▶ TASK DETAILS
Your answer should consist solely of the lines from the first line of the data through the line with "書籍・雑誌出版 (120, 1938)", each reproduced exactly.

[Saved data entries]
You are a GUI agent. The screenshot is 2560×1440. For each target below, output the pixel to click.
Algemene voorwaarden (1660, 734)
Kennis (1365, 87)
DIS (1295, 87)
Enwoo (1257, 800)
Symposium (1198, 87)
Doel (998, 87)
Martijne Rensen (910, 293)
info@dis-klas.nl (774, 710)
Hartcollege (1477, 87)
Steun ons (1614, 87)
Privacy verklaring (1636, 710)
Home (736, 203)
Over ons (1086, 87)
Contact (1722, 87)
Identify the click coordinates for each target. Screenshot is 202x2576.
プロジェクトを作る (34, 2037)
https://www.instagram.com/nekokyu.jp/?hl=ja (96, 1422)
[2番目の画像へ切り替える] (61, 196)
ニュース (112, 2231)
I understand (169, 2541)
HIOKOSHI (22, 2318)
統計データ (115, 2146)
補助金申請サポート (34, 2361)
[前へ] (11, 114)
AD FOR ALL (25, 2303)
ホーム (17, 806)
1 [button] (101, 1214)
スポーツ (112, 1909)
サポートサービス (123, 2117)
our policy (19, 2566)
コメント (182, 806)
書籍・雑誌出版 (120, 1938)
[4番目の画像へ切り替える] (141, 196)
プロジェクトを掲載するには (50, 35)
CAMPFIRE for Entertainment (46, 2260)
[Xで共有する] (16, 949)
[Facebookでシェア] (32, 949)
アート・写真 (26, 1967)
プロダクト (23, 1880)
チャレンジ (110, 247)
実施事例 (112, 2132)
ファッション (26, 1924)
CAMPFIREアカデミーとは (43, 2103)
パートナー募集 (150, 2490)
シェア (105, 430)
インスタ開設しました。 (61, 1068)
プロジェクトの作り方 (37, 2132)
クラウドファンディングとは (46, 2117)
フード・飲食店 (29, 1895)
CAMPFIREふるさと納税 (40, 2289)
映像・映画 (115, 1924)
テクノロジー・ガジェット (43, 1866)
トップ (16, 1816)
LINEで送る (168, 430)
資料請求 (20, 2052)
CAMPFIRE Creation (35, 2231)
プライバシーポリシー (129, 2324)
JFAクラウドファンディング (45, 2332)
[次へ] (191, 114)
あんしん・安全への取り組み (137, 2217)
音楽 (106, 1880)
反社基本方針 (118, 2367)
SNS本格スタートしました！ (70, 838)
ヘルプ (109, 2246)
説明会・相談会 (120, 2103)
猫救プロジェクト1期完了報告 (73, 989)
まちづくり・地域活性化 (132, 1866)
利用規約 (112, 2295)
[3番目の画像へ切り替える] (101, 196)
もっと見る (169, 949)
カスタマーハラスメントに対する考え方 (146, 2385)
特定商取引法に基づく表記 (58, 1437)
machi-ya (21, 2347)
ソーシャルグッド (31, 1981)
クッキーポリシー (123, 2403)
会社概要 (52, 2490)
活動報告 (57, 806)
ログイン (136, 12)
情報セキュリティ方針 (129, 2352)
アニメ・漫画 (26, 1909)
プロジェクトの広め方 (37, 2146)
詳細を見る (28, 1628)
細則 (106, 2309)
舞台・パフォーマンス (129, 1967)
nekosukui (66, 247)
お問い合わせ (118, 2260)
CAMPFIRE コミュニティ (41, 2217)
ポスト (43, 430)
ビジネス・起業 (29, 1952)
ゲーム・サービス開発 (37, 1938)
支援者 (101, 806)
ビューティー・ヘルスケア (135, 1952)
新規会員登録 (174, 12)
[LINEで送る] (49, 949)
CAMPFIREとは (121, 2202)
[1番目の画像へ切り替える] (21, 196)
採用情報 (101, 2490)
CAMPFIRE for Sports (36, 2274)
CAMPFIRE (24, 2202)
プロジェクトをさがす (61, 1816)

▶ EXPECTED ANSWER
You are a GUI agent. The screenshot is 2560×1440. For each target below, output the pixel to click.
Algemene voorwaarden (1660, 734)
Kennis (1365, 87)
DIS (1295, 87)
Enwoo (1257, 800)
Symposium (1198, 87)
Doel (998, 87)
Martijne Rensen (910, 293)
info@dis-klas.nl (774, 710)
Hartcollege (1477, 87)
Steun ons (1614, 87)
Privacy verklaring (1636, 710)
Home (736, 203)
Over ons (1086, 87)
Contact (1722, 87)
Identify the click coordinates for each target. Screenshot is 202x2576.
プロジェクトを作る (34, 2037)
https://www.instagram.com/nekokyu.jp/?hl=ja (96, 1422)
[2番目の画像へ切り替える] (61, 196)
ニュース (112, 2231)
I understand (169, 2541)
HIOKOSHI (22, 2318)
統計データ (115, 2146)
補助金申請サポート (34, 2361)
[前へ] (11, 114)
AD FOR ALL (25, 2303)
ホーム (17, 806)
1 [button] (101, 1214)
スポーツ (112, 1909)
サポートサービス (123, 2117)
our policy (19, 2566)
コメント (182, 806)
書籍・雑誌出版 (120, 1938)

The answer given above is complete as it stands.